ABSTRACT Conductive polymer fabric composites (CPFCs) are high‐performance electromagnetic interference (EMI) shielding materials featuring high conductivity, low density, flexibility, corrosion resistance, and processability. In this study, flexible hierarchically porous polyketone/silver nanoparticle (HPPK/Ag) core‐shell nanofibers were fabricated via electrospinning followed by in situ silver deposition. The successful construction of the Ag coating was confirmed by X‐ray diffraction and scanning electron microscopy. With increasing Ag content, both the electrical conductivity and EMI shielding effectiveness (EMI SE) of the HPPK/Ag membranes were significantly enhanced while retaining excellent flexibility and stability under mechanical deformation.
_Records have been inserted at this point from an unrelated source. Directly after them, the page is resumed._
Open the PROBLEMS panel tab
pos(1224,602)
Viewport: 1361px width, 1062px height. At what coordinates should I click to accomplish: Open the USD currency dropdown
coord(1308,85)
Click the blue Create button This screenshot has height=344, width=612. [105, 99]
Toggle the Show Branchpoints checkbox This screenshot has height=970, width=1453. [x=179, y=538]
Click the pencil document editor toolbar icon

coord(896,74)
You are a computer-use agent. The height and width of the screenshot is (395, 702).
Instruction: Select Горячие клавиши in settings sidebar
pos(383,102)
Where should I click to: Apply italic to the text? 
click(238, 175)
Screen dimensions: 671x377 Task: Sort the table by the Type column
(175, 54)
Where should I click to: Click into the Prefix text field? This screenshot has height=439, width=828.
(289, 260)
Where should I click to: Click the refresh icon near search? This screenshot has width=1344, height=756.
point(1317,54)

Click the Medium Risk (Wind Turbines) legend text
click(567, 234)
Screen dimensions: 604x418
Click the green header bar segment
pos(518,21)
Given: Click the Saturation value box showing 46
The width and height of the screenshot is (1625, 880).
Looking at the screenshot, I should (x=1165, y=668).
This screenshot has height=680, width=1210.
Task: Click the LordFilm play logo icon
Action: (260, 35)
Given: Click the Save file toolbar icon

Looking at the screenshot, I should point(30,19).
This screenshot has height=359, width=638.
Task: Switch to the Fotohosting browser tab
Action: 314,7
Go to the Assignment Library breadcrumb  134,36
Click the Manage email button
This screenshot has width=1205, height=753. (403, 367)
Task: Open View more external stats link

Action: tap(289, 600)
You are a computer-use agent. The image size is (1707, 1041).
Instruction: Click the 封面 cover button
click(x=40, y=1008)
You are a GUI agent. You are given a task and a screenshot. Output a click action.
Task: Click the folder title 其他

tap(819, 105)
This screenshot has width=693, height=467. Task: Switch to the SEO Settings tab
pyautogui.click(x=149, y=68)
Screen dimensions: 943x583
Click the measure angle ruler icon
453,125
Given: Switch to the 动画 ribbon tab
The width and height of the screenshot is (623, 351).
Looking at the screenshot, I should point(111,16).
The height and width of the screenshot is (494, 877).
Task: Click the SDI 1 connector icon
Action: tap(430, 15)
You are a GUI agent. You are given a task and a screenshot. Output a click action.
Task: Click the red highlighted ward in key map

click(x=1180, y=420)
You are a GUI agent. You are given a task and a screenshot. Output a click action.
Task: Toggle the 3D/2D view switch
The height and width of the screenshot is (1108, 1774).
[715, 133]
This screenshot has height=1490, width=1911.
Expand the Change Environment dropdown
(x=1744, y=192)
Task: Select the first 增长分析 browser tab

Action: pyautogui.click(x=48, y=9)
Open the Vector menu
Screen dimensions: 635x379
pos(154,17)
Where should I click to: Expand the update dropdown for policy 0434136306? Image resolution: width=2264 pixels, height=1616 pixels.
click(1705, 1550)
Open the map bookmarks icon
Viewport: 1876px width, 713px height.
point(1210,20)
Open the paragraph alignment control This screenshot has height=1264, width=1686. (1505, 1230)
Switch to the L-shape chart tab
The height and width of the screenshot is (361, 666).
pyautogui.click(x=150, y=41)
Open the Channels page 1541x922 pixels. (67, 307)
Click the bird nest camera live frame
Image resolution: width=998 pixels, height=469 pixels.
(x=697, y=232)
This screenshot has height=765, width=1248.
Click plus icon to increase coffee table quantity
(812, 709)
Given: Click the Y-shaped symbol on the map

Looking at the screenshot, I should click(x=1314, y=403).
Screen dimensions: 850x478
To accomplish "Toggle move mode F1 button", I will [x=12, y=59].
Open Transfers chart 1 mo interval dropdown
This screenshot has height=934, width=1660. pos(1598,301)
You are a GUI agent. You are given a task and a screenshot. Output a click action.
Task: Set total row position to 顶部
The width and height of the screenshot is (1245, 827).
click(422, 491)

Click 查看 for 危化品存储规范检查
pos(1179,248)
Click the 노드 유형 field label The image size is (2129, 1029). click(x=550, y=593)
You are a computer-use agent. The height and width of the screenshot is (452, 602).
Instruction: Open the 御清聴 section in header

The HPPK/Ag‐20 hybrid membranes with a density of 0.26 g/cm 3 and thickness of 100 μm, achieved the maximum SSE and SSE/t values of 184.94 dB cm 3 /g and 17513.86 dB cm 2 /g across the X‐band (8.2–12.4 GHz), respectively. This superior performance is attributed to a synergistic shielding mechanism: the continuous conductive Ag network induces strong reflection at the surface, while the hierarchically porous core facilitates efficient absorption loss through intensive interfacial polarization and multiple internal reflections. These results indicate that HPPK/Ag hybrid membranes are highly promising as lightweight and thin EMI shielding materials for wearable electronics.